The TGA regulates primary sunscreens as well as some secondary sunscreens (i.e. cosmetics containing sunscreen agents that are at least SPF15). Sunscreens with an SPF rating of 4 and above are listed on the Australian Register of the TGA.[21] Products can only be listed on the register if they comply with the Australian/New Zealand Standard for sunscreen products (AS/NZS 2604:2012).[18]

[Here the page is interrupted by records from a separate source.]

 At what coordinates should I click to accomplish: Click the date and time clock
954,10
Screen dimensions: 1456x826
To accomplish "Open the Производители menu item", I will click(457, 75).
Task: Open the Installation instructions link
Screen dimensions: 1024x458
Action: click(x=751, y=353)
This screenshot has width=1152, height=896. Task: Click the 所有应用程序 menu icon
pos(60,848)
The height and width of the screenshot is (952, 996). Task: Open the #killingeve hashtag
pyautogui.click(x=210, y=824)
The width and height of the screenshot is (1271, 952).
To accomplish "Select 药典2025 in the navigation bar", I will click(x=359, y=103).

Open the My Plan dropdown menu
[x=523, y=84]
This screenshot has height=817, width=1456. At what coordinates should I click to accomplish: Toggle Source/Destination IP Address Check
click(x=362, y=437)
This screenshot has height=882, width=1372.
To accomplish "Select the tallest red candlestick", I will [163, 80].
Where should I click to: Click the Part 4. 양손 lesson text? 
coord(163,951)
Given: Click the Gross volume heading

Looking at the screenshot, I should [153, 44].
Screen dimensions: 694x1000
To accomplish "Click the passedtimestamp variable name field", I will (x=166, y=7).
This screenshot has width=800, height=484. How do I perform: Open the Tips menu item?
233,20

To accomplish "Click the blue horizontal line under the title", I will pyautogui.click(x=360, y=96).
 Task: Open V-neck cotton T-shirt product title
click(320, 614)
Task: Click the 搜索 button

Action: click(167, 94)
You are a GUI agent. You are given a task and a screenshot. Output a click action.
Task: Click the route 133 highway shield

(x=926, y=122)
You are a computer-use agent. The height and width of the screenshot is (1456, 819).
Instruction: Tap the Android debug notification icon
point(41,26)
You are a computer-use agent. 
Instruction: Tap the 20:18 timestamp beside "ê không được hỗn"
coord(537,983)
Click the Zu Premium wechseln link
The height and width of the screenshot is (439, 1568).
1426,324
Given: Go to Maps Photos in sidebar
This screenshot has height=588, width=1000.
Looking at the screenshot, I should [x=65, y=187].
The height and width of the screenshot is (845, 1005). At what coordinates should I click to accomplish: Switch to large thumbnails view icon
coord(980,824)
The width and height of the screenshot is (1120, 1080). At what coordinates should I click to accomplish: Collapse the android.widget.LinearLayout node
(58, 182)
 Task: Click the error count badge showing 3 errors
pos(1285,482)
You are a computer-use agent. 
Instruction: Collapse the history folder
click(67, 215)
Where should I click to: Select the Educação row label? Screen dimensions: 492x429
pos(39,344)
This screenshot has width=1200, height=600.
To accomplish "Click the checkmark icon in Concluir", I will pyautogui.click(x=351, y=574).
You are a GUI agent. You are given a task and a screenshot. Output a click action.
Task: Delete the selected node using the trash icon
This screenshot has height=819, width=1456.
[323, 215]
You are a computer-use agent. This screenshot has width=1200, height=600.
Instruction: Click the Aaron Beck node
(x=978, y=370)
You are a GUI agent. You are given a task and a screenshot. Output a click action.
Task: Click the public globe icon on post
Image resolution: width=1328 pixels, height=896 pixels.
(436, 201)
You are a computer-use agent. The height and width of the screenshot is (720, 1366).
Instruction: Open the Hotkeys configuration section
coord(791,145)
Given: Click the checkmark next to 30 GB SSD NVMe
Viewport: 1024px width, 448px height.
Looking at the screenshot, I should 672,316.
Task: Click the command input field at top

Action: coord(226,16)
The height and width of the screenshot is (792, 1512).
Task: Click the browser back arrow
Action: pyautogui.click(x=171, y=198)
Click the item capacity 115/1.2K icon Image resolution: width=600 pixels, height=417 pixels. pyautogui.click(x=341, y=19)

Under the new standard (AS/NZS 2604:201218) effective 9 November 2012, sunscreens meeting TGA testing standards may be labelled as SPF50+, whereas previously SPF30+ was the highest level of protection manufacturers were able to claim. Sunscreens labelled between SPF15-SPF29 may no longer claim to be 'high protection', as this category is now assigned to sunscreens between SPF30-50. Only SPF50+ sunscreens may be labelled 'very high protection'. Sunscreens regulated by the TGA must provide broad-spectrum protection against UVA as well as UVB radiation. UVA protection testing is also more stringent, with improved accuracy and reproducibility through use of the ISO 24443 in-vitro procedure.

Under the 2012 standard, continued sale of already registered sunscreens labelled as SPF30+ is permitted indefinitely. Some sunscreens labelled SPF30+ may offer SPF50+ levels of sun protection, however these products must undergo re-testing to be re-branded SPF50+. Newly-registered SPF30+ sunscreens must pass the new broad-spectrum test.[18]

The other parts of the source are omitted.